玉佩是枷锁,婚约是枷锁,血脉是枷锁。
这人间,处处是无形的牢笼。
但总有人,不愿做温顺的囚徒。
这一次,她要折断的,不是刀剑,而是规则。
……
秋意渐深,晏安于窗前提笔,在日历上轻轻划去一日。
她望着窗外飘落的银杏,心中默算,眼睫微微一颤。
时间的洪流,已无可阻挡地推进到了记忆里那桩“金玉盟”风波的前夕。
万幸,由于她的介入,“洪州遗恨”案已比原定的轨迹提前数月结案,这为开封府赢得了宝贵的、足以扭转乾坤的准备时间。
然而,此案与开封府之前经历的任何案件都截然不同。
它不再仅仅是朝堂阴谋或简单的江湖仇杀,而是皇室秘辛、江湖恩怨、婚约枷锁与身世之谜交织成的,一张庞大而危险的网。
晏安深知,仅凭她一己之力,绝无可能撕破这张网。
她需要开封府这个整体的力量。
沉吟片刻,晏安收起日历,起身走向内室。
她已打定主意,要将这风暴的征兆,告知能掌控局面的人。
内室之中,茶香袅袅。
晏安坐在包拯与公孙策对面,神色平静,语气审慎:
“包大人,公孙先生,根据一些海外流传的、真假难辨的轶闻线索,接下来我们可能会遇到一桩奇案。
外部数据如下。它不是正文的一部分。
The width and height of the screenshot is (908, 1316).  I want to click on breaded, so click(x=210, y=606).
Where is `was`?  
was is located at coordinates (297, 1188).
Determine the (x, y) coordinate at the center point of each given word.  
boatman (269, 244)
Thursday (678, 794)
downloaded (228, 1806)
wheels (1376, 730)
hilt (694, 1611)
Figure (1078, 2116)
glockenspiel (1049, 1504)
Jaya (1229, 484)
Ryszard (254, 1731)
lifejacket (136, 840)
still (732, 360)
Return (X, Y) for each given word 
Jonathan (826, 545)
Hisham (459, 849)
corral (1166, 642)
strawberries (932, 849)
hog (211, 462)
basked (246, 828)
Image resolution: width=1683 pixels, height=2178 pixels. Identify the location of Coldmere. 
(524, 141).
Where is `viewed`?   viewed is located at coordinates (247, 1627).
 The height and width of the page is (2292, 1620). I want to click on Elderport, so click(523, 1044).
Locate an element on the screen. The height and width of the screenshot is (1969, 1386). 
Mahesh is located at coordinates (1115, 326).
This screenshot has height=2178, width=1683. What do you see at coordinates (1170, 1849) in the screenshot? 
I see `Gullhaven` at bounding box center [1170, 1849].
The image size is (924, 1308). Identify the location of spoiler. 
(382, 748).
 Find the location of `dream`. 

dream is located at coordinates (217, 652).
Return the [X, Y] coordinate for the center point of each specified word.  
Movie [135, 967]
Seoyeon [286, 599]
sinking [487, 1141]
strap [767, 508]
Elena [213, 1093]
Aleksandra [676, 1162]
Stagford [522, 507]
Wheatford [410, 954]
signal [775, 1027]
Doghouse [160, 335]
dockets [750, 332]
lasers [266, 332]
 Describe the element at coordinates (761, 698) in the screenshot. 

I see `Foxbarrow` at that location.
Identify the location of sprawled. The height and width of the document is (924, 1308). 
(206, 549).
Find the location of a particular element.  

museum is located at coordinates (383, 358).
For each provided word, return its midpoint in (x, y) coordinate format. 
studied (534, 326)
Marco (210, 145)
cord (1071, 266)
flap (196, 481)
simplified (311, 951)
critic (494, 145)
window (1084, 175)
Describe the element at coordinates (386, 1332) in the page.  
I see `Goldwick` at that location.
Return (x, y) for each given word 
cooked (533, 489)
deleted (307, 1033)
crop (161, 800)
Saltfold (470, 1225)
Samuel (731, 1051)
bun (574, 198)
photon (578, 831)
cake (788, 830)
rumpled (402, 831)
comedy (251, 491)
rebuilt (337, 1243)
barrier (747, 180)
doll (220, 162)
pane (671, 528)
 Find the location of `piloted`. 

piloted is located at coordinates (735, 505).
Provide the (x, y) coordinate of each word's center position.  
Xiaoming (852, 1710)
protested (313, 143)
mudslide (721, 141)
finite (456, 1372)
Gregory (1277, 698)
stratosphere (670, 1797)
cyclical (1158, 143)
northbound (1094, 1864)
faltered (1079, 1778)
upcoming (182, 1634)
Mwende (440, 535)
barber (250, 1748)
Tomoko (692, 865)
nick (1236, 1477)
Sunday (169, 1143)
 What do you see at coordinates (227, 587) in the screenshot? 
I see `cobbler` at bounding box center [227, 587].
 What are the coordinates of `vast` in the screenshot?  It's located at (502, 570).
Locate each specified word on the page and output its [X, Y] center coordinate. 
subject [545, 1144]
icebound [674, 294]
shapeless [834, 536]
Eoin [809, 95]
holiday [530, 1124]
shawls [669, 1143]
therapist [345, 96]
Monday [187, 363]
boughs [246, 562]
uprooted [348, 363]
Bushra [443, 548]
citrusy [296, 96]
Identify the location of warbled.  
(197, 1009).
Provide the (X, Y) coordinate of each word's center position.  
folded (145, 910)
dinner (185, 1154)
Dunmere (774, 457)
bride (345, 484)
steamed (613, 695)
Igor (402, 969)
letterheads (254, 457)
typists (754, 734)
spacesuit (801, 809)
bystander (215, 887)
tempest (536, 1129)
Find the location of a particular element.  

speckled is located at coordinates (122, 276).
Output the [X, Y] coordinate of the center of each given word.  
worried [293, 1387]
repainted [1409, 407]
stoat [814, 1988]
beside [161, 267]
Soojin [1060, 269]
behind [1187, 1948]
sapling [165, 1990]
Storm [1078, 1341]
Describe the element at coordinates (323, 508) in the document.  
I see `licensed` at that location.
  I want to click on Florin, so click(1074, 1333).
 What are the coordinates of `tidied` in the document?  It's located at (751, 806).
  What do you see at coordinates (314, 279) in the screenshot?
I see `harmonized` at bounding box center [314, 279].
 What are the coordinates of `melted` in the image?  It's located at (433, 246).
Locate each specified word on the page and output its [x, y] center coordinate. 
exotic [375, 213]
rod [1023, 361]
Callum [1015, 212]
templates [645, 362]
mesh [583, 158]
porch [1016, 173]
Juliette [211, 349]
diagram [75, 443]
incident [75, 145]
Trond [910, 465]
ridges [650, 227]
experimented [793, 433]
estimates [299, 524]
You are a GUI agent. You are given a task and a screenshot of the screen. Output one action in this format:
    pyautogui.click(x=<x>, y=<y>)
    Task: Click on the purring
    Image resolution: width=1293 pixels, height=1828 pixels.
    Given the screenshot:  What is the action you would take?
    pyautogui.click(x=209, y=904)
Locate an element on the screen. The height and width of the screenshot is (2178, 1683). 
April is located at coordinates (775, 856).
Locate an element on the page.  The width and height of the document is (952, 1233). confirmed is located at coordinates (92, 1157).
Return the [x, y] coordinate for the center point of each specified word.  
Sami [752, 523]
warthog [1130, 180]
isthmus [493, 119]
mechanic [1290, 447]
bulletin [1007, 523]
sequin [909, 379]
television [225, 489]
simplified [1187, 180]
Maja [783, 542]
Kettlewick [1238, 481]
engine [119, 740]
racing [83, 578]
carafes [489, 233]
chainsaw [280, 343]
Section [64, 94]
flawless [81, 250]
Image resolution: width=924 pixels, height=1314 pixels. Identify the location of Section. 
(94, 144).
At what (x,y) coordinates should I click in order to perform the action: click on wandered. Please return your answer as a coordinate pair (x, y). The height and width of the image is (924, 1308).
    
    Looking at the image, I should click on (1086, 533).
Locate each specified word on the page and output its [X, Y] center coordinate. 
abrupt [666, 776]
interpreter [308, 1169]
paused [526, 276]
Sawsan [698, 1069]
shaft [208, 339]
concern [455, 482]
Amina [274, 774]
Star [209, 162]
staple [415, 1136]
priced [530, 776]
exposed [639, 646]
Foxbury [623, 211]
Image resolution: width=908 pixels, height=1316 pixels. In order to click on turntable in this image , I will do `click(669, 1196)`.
此案,或将牵连我父王与郑太妃的一桩旧事,并涉及一枚能号令部分江湖势力的玉佩,以及一桩……可能关乎皇室血脉流落民间的秘闻。”
她略作停顿,组织着最不易引起怀疑,却又足够引起重视的语言:
“我所知的一切都模糊不清,更像是一种预警。我们无法,也绝不能去探查那些宫闱秘辛。我们能做的,是当有人因为这枚玉佩受害,当律法因此被践踏时……”
她抬起头,目光清亮而坚定:
“我们能以最快的速度,抓住我们能抓住的理,护住我们能护住的人。我带来的,不是答案,只是一个……让开封府能抢先半步的先机。”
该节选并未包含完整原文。